*THE REQUEST*: Swap every "Where should I click to" in the records below for "Where do I click to", and write the records out again with everything else unchanged.

*DATA IN THIS EXERCISE*:
○ ○ ○ ○
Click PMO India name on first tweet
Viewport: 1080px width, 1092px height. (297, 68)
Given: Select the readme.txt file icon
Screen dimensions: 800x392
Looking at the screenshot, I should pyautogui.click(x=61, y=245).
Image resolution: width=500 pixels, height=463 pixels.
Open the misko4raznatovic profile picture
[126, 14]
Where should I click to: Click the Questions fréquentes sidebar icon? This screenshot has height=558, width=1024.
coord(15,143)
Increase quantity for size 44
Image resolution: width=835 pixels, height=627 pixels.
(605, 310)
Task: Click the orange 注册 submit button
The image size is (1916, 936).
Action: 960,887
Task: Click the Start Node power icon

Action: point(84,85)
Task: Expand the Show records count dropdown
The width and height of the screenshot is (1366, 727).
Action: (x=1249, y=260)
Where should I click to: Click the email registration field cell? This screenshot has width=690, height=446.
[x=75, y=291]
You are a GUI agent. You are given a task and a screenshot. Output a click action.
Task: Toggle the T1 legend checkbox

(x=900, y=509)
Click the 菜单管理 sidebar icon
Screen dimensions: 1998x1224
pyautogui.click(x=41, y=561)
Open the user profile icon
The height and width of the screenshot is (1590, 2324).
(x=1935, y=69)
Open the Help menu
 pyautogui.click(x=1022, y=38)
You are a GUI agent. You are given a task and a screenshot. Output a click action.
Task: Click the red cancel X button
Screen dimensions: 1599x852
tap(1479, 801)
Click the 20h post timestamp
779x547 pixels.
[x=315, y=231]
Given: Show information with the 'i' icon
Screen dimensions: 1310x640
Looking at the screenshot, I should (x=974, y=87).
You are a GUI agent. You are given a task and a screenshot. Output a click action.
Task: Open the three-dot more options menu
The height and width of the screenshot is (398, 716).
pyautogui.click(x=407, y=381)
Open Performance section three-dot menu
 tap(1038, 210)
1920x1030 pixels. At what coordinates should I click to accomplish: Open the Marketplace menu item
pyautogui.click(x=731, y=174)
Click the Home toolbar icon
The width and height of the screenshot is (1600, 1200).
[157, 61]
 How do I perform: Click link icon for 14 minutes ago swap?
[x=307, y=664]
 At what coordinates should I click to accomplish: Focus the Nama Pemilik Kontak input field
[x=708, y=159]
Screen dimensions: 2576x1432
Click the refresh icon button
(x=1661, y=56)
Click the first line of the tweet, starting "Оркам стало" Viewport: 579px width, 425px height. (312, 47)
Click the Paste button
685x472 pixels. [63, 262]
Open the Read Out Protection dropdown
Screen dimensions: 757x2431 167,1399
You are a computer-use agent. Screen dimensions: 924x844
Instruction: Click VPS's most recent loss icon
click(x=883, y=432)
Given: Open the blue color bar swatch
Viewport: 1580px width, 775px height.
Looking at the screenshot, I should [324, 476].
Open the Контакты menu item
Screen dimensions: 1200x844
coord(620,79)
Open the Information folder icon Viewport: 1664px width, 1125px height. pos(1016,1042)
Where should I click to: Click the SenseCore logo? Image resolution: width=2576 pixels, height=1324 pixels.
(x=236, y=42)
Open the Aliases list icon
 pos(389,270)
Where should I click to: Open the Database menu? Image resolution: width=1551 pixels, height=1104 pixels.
○ ○ ○ ○
*TASK ANSWER*:
Click PMO India name on first tweet
Viewport: 1080px width, 1092px height. (297, 68)
Given: Select the readme.txt file icon
Screen dimensions: 800x392
Looking at the screenshot, I should pyautogui.click(x=61, y=245).
Image resolution: width=500 pixels, height=463 pixels.
Open the misko4raznatovic profile picture
[126, 14]
Where do I click to: Click the Questions fréquentes sidebar icon? This screenshot has height=558, width=1024.
coord(15,143)
Increase quantity for size 44
Image resolution: width=835 pixels, height=627 pixels.
(605, 310)
Task: Click the orange 注册 submit button
The image size is (1916, 936).
Action: 960,887
Task: Click the Start Node power icon

Action: point(84,85)
Task: Expand the Show records count dropdown
The width and height of the screenshot is (1366, 727).
Action: (x=1249, y=260)
Where do I click to: Click the email registration field cell? This screenshot has width=690, height=446.
[x=75, y=291]
You are a GUI agent. You are given a task and a screenshot. Output a click action.
Task: Toggle the T1 legend checkbox

(x=900, y=509)
Click the 菜单管理 sidebar icon
Screen dimensions: 1998x1224
pyautogui.click(x=41, y=561)
Open the user profile icon
The height and width of the screenshot is (1590, 2324).
(x=1935, y=69)
Open the Help menu
 pyautogui.click(x=1022, y=38)
You are a GUI agent. You are given a task and a screenshot. Output a click action.
Task: Click the red cancel X button
Screen dimensions: 1599x852
tap(1479, 801)
Click the 20h post timestamp
779x547 pixels.
[x=315, y=231]
Given: Show information with the 'i' icon
Screen dimensions: 1310x640
Looking at the screenshot, I should (x=974, y=87).
You are a GUI agent. You are given a task and a screenshot. Output a click action.
Task: Open the three-dot more options menu
The height and width of the screenshot is (398, 716).
pyautogui.click(x=407, y=381)
Open Performance section three-dot menu
 tap(1038, 210)
1920x1030 pixels. At what coordinates should I click to accomplish: Open the Marketplace menu item
pyautogui.click(x=731, y=174)
Click the Home toolbar icon
The width and height of the screenshot is (1600, 1200).
[157, 61]
 How do I perform: Click link icon for 14 minutes ago swap?
[x=307, y=664]
 At what coordinates should I click to accomplish: Focus the Nama Pemilik Kontak input field
[x=708, y=159]
Screen dimensions: 2576x1432
Click the refresh icon button
(x=1661, y=56)
Click the first line of the tweet, starting "Оркам стало" Viewport: 579px width, 425px height. (312, 47)
Click the Paste button
685x472 pixels. [63, 262]
Open the Read Out Protection dropdown
Screen dimensions: 757x2431 167,1399
You are a computer-use agent. Screen dimensions: 924x844
Instruction: Click VPS's most recent loss icon
click(x=883, y=432)
Given: Open the blue color bar swatch
Viewport: 1580px width, 775px height.
Looking at the screenshot, I should [324, 476].
Open the Контакты menu item
Screen dimensions: 1200x844
coord(620,79)
Open the Information folder icon Viewport: 1664px width, 1125px height. pos(1016,1042)
Where do I click to: Click the SenseCore logo? Image resolution: width=2576 pixels, height=1324 pixels.
(x=236, y=42)
Open the Aliases list icon
 pos(389,270)
Where do I click to: Open the Database menu? Image resolution: width=1551 pixels, height=1104 pixels.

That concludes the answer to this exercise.